Keep in mind that too few shards limit how much you can scale, but too many shards impact performance. The default setting of five is typically a good start. You’ll learn more in chapter 9, which is all about scaling. We’ll also explain how to add/remove replica shards dynamically.

All the shards and replicas you’ve seen so far are distributed to nodes within an Elasticsearch cluster. Next we’ll look at some details about how Elasticsearch distributes shards and replicas in a cluster having one or more nodes.

2.2.3. Distributing shards in a cluster

The simplest Elasticsearch cluster has one node: one machine running one Elasticsearch process. When you installed Elasticsearch in chapter 1 and started it, you created a one-node cluster.

As you add more nodes to the same cluster, existing shards get balanced between all nodes. As a result, both indexing and search requests that work with those shards benefit from the extra power of your added nodes. Scaling this way (by adding nodes to a cluster) is called horizontal scaling; you add more nodes, and requests are then distributed so they all share the work. The alternative to horizontal scaling is to scale vertically; you add more resources to your Elasticsearch node, perhaps by dedicating more processors to it if it’s a virtual machine, or adding RAM to a physical machine. Although vertical scaling helps performance almost every time, it’s not always possible or cost-effective. Using shards enables you to scale horizontally.

Suppose you want to scale your get-together index, which currently has two primary shards and no replicas. As shown in figure 2.7, the first option is to scale vertically by upgrading the node: for example, adding more RAM, more CPUs, faster disks, and so on. The second option is to scale horizontally by adding another node and having your data distributed between the two nodes.

Figure 2.7. To improve performance, scale vertically (upper-right) or scale horizontally (lower-right).

We talk more about performance in chapter 10. For now, let’s see how indexing and searching work across multiple shards and replicas.

2.2.4. Distributed indexing and searching

At this point you might wonder how indexing and searching work with multiple shards spread across multiple nodes.

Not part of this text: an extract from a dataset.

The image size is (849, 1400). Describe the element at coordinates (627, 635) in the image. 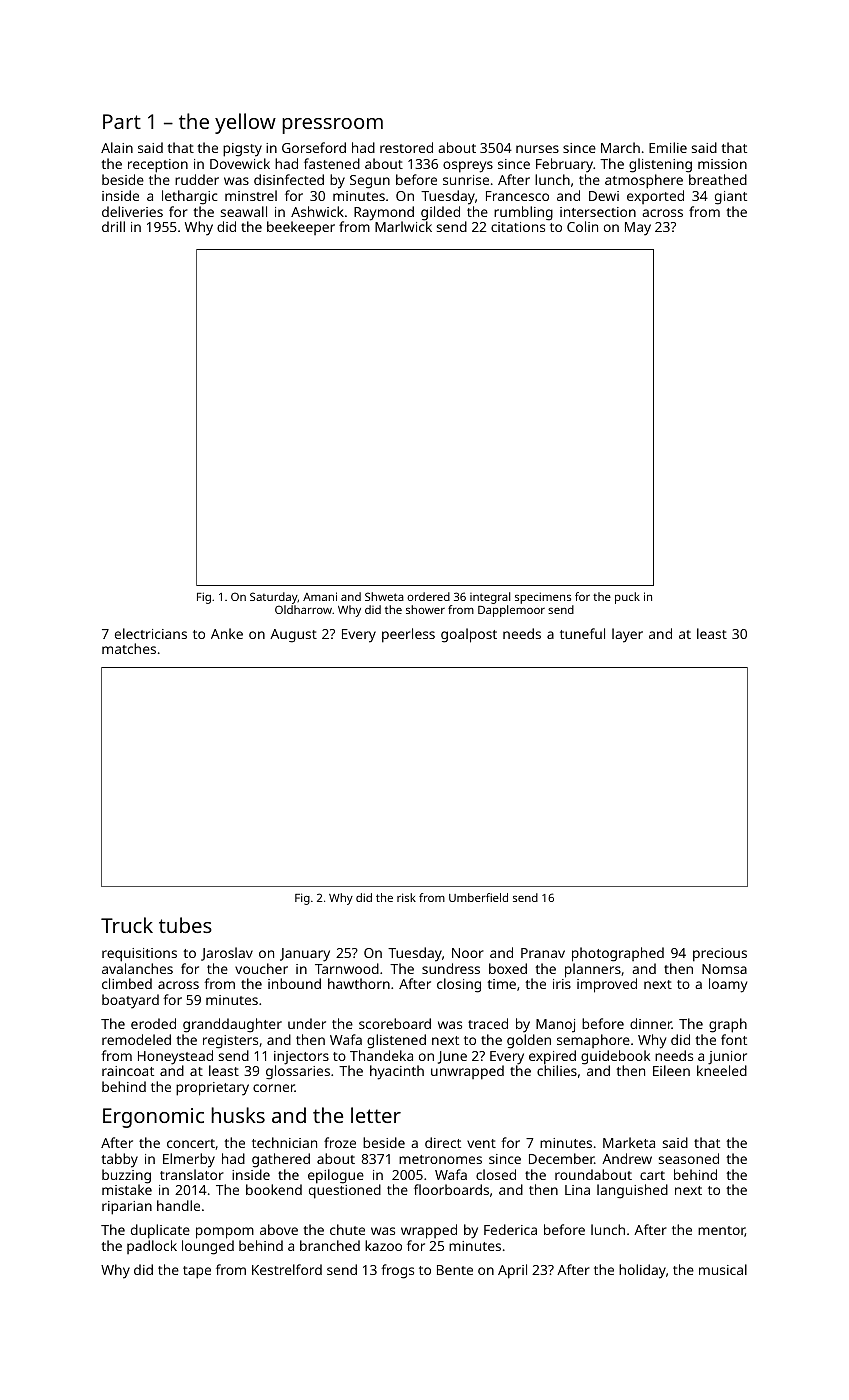

I see `layer` at that location.
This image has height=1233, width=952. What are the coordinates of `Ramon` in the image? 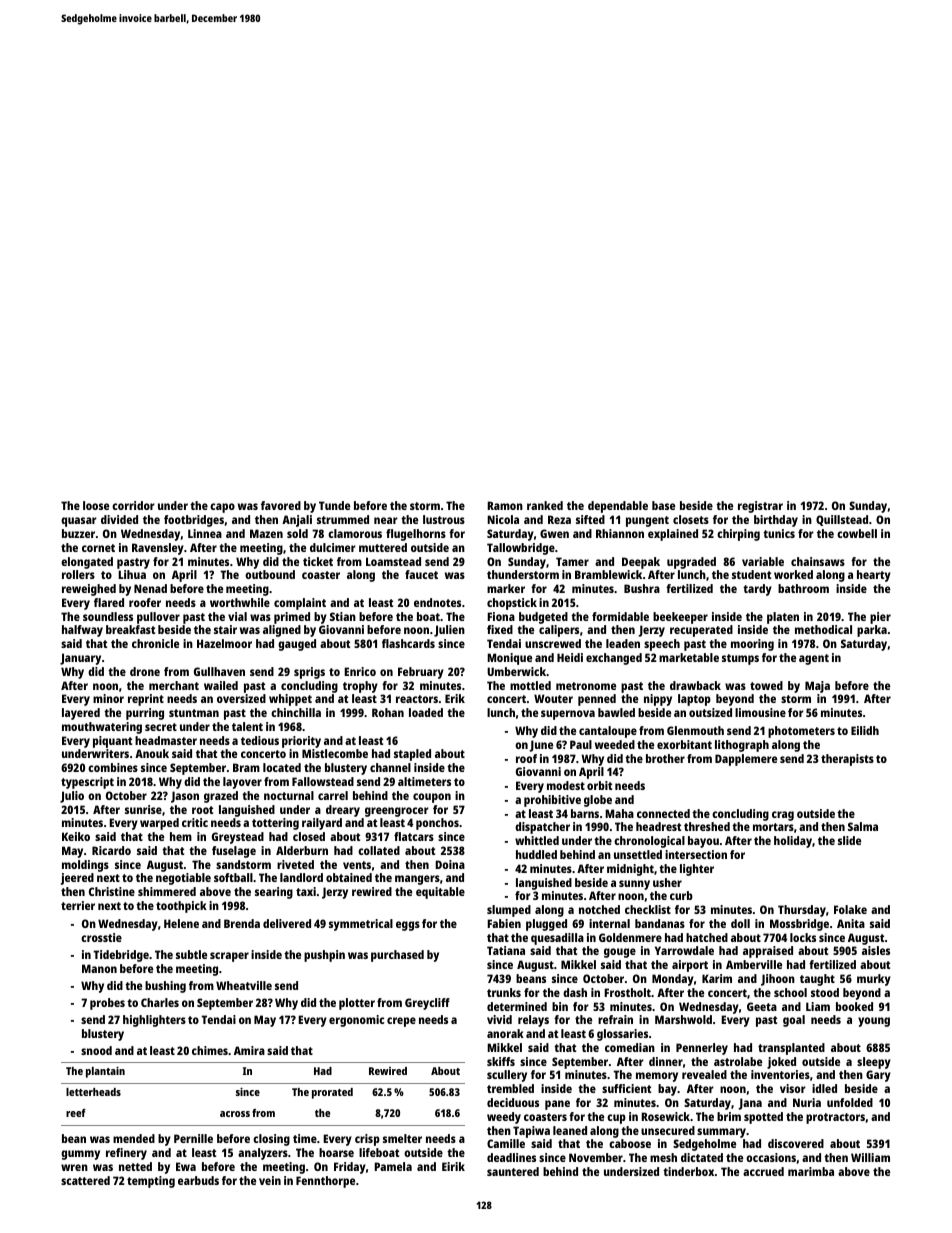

Let’s take indexing, as shown in figure 2.8. The Elasticsearch node that receives your indexing request first selects the shard to index the document to. By default, documents are distributed evenly between shards: for each document, the shard is determined by hashing its ID string. Each shard has an equal hash range, with equal chances of receiving the new document. Once the target shard is determined, the current node forwards the document to the node holding that shard. Subsequently, that indexing operation is replayed by all the replicas of that shard. The indexing command successfully returns after all the available replicas finish indexing the document.

Figure 2.8. Indexing operation is forwarded to the responsible shard and then to its replicas.

With searching, the node that receives the request forwards it to a set of shards containing all your data. Using a round-robin, Elasticsearch selects an available shard (which can be primary or replica) and forwards the search request to it. As shown in figure 2.9, Elasticsearch then gathers results from those shards, aggregates them into a single reply, and forwards the reply back to the client application.

Figure 2.9. Search request is forwarded to primary/replica shards containing a complete set of data. Then results are aggregated and sent back to the client.

By default, primary and replica shards get hit by searches in round-robin, assuming all nodes in your cluster are equally fast (identical hardware and software configurations). If that’s not the case, you can organize your data or configure your shards to prevent the slower nodes from becoming a bottleneck. We explore such options further in chapter 9. For now, let’s start indexing documents in the single-node Elasticsearch cluster that you started in chapter 1.